The top two nations in each pool advanced to the semifinal.

Pool 1

Colombia had entered, but did not appear. This left Hungary and the United States to advance without competition.

Pool 2

Poland defeated Great Britain 12–4. Italy defeated Great Britain on touches against (62–66) after each team won 8 bouts in their match. No match between Poland and Italy was necessary.

Pool 3

The Soviet Union defeated Australia 14–2. When France took a 9–4 lead over Australia to clinch the match, the competition ended as Australia was certain to be the third-place team and eliminated.

Semifinals

The top two nations in each pool advanced to the final.

Semifinal 1

France defeated the Soviet Union 9–7 and the Soviet Union defeated Italy 9–7. Italy needed to beat France by that same score, then, to avoid elimination; when France took an 8–6 lead, that became impossible and Italy was set at 3rd place in the pool.

Semifinal 2

Poland defeated the United States 10–6. Hungary defeated the United States 9–1, with the remainder of the bouts between the two not necessary.
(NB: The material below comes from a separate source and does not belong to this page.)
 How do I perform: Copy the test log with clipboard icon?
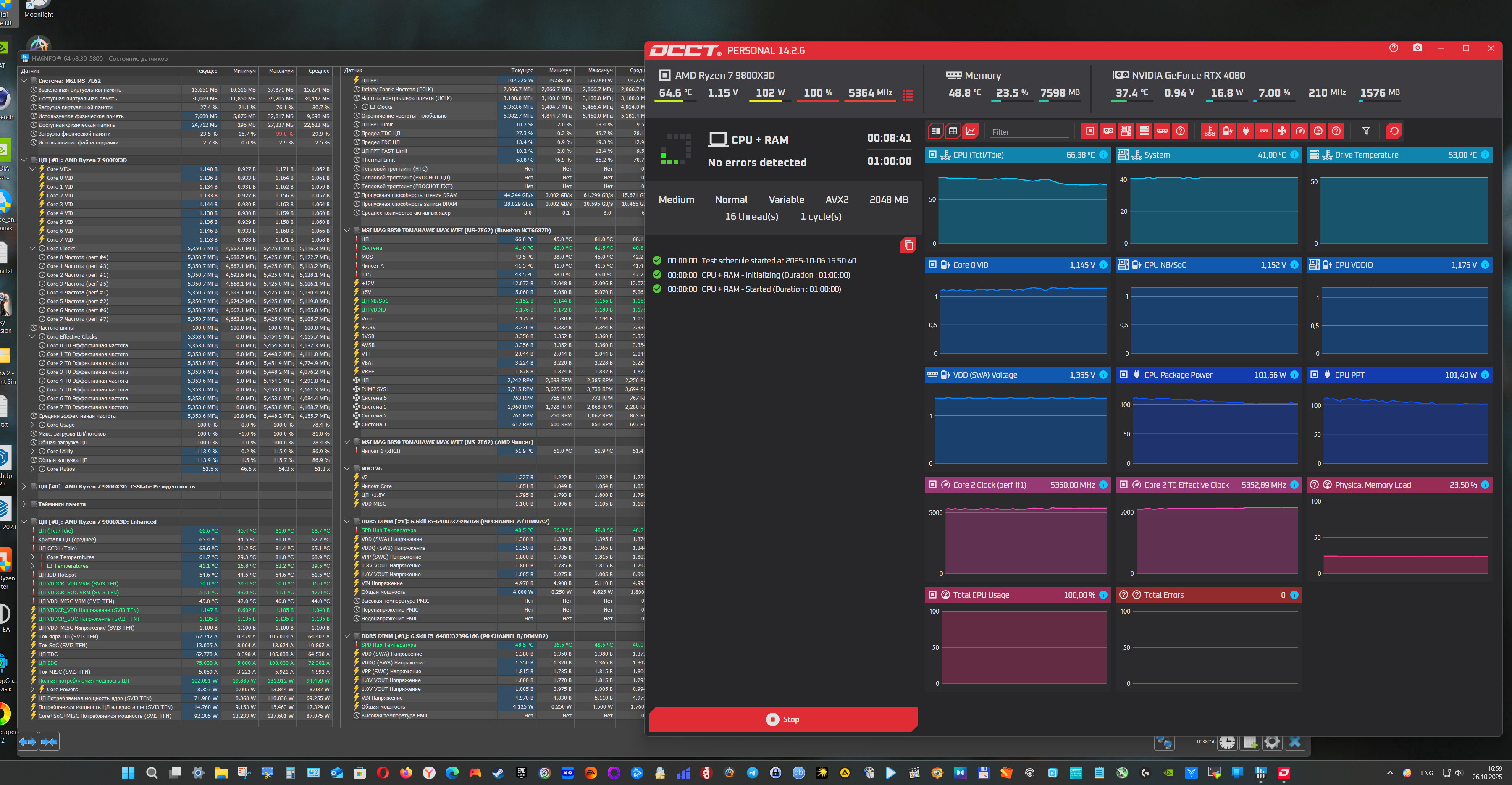tap(908, 245)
No match between Poland and Hungary was necessary.

Final

The first two pairings saw Poland defeat the Soviet Union (9–7) and Hungary beat France (12–4). Poland and Hungary each won again in the second pairings, this time Poland over France (10–6) and Hungary against the Soviet Union (9–7). With two 2–0 teams and two 0–2 teams, the third set of pairings in the round-robin were effectively a gold medal match and a bronze medal match. The Soviet Union defeated France 8–7 (touches were 53–60, so even a 5–0 win for France in the final unplayed bout would have left the Soviet team the winners) to take the bronze medal, while Hungary prevailed over Poland 9–4 for the gold.